I do not necessarily disagree with this critique of farm subsidies. I don't have qualms with any critique of US farm subsidies. I like them all. I still hide behind statements like, "The international food system exists in a tremendously complicated, ever fluctuating, probably feigned status quo that is such that we cannot possibly understand what would happen and to whom if US and European farm subsidies ended," though.“We’re subsidizing the least healthy calories in the supermarket — high fructose corn syrup and hydrogenated soy oil, and we’re doing very little for farmers trying to grow real food,” notes Michael Pollan, author of such books as “The Omnivore’s Dilemma” and “In Defense of Food.”
The Agriculture Department — and the agriculture committees in Congress — have traditionally been handed over to industrial farming interests by Democrats and Republicans alike.
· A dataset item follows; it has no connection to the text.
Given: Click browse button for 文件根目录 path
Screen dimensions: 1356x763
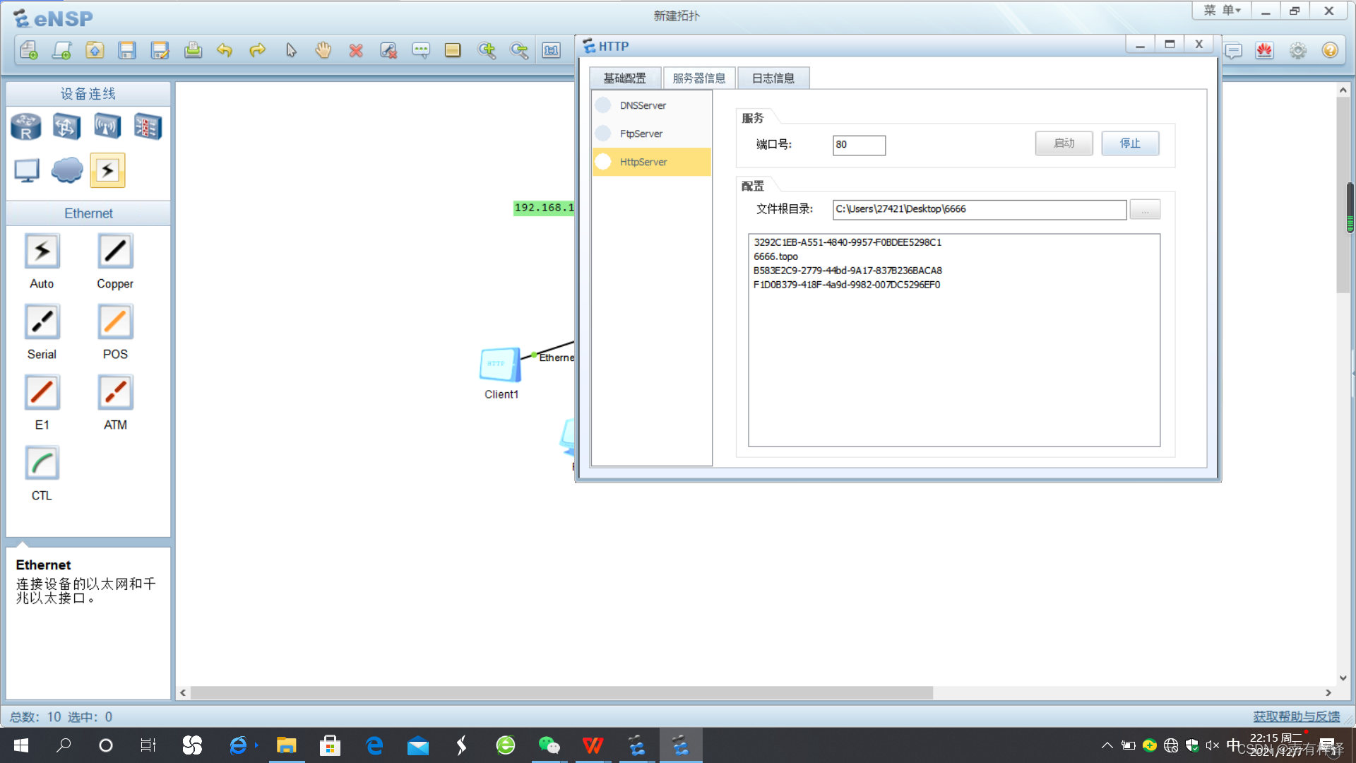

The farm lobby uses that perch to inflict unhealthy food on American children in school-lunch programs, exacerbating our national crisis with diabetes and obesity.
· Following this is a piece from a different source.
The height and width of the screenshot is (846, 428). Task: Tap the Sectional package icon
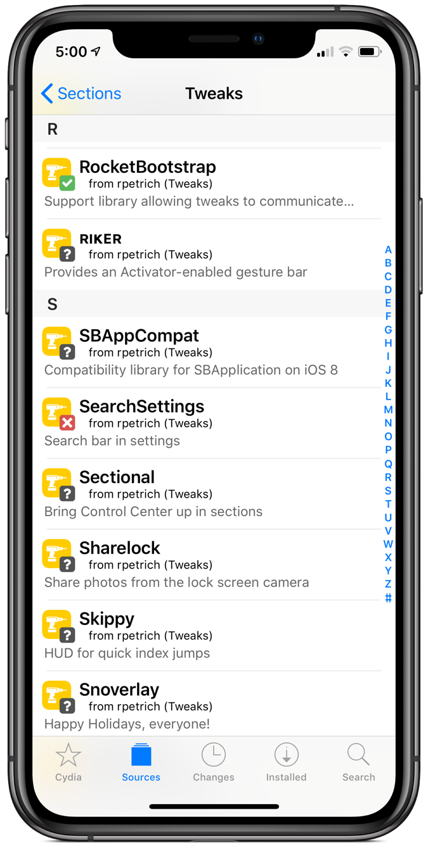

What I do disagree with is when the above cited Op-Ed small mindedly stated that the US should refer to the Department of Agriculture as the 'Department of Food'. The shift is supposed to elucidate that the US is a post-agrarian society, saying that only 2% of Americans can be classified as farmers. The change is supposed to reflect the position of the majority of US citizens that are consumers of food, not producers. I do not deny these numbers, but I feel there are some more general statistics that should be brought to bear in the decision.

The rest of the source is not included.